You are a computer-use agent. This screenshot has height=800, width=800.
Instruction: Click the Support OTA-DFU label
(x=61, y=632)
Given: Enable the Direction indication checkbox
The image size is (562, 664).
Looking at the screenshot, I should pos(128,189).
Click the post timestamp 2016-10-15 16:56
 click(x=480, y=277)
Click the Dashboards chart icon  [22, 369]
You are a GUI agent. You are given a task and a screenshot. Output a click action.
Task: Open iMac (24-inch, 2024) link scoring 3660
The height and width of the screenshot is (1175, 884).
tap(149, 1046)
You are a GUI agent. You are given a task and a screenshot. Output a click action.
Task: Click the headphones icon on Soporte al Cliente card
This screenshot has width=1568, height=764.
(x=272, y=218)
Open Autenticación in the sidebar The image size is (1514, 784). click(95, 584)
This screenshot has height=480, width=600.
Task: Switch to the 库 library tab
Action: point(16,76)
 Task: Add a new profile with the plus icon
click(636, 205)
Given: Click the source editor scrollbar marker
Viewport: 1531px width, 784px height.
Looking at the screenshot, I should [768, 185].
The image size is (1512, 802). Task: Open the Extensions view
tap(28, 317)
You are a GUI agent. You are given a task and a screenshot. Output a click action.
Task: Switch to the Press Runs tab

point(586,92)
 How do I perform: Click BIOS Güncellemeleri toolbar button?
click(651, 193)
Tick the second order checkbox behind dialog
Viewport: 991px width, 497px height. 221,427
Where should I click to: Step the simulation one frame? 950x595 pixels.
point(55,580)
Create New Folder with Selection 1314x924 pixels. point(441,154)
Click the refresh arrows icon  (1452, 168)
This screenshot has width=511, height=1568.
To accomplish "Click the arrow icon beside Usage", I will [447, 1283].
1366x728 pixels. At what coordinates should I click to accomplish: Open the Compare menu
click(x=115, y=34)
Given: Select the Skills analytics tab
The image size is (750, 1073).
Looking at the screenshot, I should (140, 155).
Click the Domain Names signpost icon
━━━━━━━━━━━━━━━━
- [SET TASK]:
Rewrite all the items above with every "GUI agent" changed to "interface agent", leaving everything else unchanged.

- [WRITTEN RESPONSE]:
You are a computer-use agent. This screenshot has height=800, width=800.
Instruction: Click the Support OTA-DFU label
(x=61, y=632)
Given: Enable the Direction indication checkbox
The image size is (562, 664).
Looking at the screenshot, I should pos(128,189).
Click the post timestamp 2016-10-15 16:56
 click(x=480, y=277)
Click the Dashboards chart icon  [22, 369]
You are a interface agent. You are given a task and a screenshot. Output a click action.
Task: Open iMac (24-inch, 2024) link scoring 3660
The height and width of the screenshot is (1175, 884).
tap(149, 1046)
You are a interface agent. You are given a task and a screenshot. Output a click action.
Task: Click the headphones icon on Soporte al Cliente card
This screenshot has width=1568, height=764.
(x=272, y=218)
Open Autenticación in the sidebar The image size is (1514, 784). click(95, 584)
This screenshot has height=480, width=600.
Task: Switch to the 库 library tab
Action: point(16,76)
 Task: Add a new profile with the plus icon
click(636, 205)
Given: Click the source editor scrollbar marker
Viewport: 1531px width, 784px height.
Looking at the screenshot, I should [768, 185].
The image size is (1512, 802). Task: Open the Extensions view
tap(28, 317)
You are a interface agent. You are given a task and a screenshot. Output a click action.
Task: Switch to the Press Runs tab

point(586,92)
 How do I perform: Click BIOS Güncellemeleri toolbar button?
click(651, 193)
Tick the second order checkbox behind dialog
Viewport: 991px width, 497px height. 221,427
Where should I click to: Step the simulation one frame? 950x595 pixels.
point(55,580)
Create New Folder with Selection 1314x924 pixels. point(441,154)
Click the refresh arrows icon  (1452, 168)
This screenshot has width=511, height=1568.
To accomplish "Click the arrow icon beside Usage", I will [447, 1283].
1366x728 pixels. At what coordinates should I click to accomplish: Open the Compare menu
click(x=115, y=34)
Given: Select the Skills analytics tab
The image size is (750, 1073).
Looking at the screenshot, I should (140, 155).
Click the Domain Names signpost icon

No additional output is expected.